[Selected excerpt]
------------------------------------------------
Frank Langfitt
Frank Langfitt is NPR's London correspondent. He covers the UK and Ireland, as well as stories elsewhere in Europe.
Langfitt arrived in London in June 2016. A week later, the UK voted for Brexit. He's been busy ever since, covering the most tumultuous period in British politics in decades. Langfitt has reported on everything from Brexit's economic impact, Chinese influence campaigns and terror attacks to the renewed push for Scottish independence, political tensions in Northern Ireland and Megxit. Langfitt has contributed to NPR podcasts, including Consider This, The Indicator from Planet Money, Code Switch and Pop Culture Happy Hour. He also appears on the BBC and PBS Newshour.
Previously, Langfitt spent five years as an NPR correspondent covering China. Based in Shanghai, he drove a free taxi around the city for a series on a changing China as seen through the eyes of ordinary people. As part of the series, Langfitt drove passengers back to the countryside for Chinese New Year and served as a wedding chauffeur. He expanded his reporting into a book, The Shanghai Free Taxi: Journeys with the Hustlers and Rebels of the New China (Public Affairs, Hachette).
While in China, Langfitt also reported on the government's infamous "black jails" — secret detention centers — as well as his own travails taking China's driver's test, which he failed three times.
Before moving to Shanghai, Langfitt was NPR's East Africa correspondent based in Nairobi. He reported from Sudan, covered the civil war in Somalia, and interviewed imprisoned Somali pirates, who insisted they were just misunderstood fishermen. During the Arab Spring, Langfitt covered the uprising and crushing of the democracy movement in Bahrain.
------------------------------------------------
[Exercises]
1. According to the Frank Langfitt profile, how many times did he fail China's driver's test?
2. Proceed with the Frank Langfitt profile, writing on from its final sentence.

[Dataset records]
------------------------------------------------
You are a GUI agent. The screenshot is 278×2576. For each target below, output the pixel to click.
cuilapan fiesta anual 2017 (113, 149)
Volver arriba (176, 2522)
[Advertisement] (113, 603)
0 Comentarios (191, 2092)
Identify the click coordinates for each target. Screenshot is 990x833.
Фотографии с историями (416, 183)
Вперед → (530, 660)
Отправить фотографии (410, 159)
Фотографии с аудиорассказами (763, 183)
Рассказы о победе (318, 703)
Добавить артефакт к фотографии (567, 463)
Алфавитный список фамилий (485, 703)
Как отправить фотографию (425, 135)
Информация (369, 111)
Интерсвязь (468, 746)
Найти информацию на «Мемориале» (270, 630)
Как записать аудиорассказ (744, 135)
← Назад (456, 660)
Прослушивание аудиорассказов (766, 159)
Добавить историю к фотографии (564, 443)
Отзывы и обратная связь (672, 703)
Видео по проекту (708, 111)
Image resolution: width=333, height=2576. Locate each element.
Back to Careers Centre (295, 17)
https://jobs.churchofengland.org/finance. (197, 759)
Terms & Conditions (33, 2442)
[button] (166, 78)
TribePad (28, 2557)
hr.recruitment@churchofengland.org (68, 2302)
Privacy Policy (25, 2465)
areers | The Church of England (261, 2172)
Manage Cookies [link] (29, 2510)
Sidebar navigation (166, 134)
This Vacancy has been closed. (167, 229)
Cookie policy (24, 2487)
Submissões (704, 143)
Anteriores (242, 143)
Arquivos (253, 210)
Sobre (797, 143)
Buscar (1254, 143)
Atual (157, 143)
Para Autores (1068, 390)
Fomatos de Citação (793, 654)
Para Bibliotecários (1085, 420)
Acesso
------------------------------------------------
[Responses per task]
1. He failed it three times.

2.
Prior to Africa, Langfitt was NPR's labor correspondent based in Washington, DC. He covered coal mine disasters in West Virginia, the 2008 financial crisis and the bankruptcy of General Motors. His story with producer Brian Reed of how GM failed to learn from a joint-venture factory with Toyota was featured on This American Life and has been taught in business schools at Yale, Penn and NYU.
In 2008, Langfitt covered the Beijing Olympics as a member of NPR's team, which won an Edward R. Murrow Award for sports reporting. Langfitt's print and visual journalism have also been honored by the Overseas Press Association and the White House News Photographers Association.
Before coming to NPR, Langfitt spent five years as a correspondent in Beijing for The Baltimore Sun, covering a swath of Asia from East Timor to the Khyber Pass.
Langfitt spent his early years in journalism stringing for the Philadelphia Inquirer and living in Hazard, Kentucky, where he covered the state's Appalachian coalfields for the Lexington Herald-Leader. Prior to becoming a reporter, Langfitt dug latrines in Mexico and drove a taxi in his hometown of Philadelphia. Langfitt is a graduate of Princeton and was a Nieman Fellow at Harvard.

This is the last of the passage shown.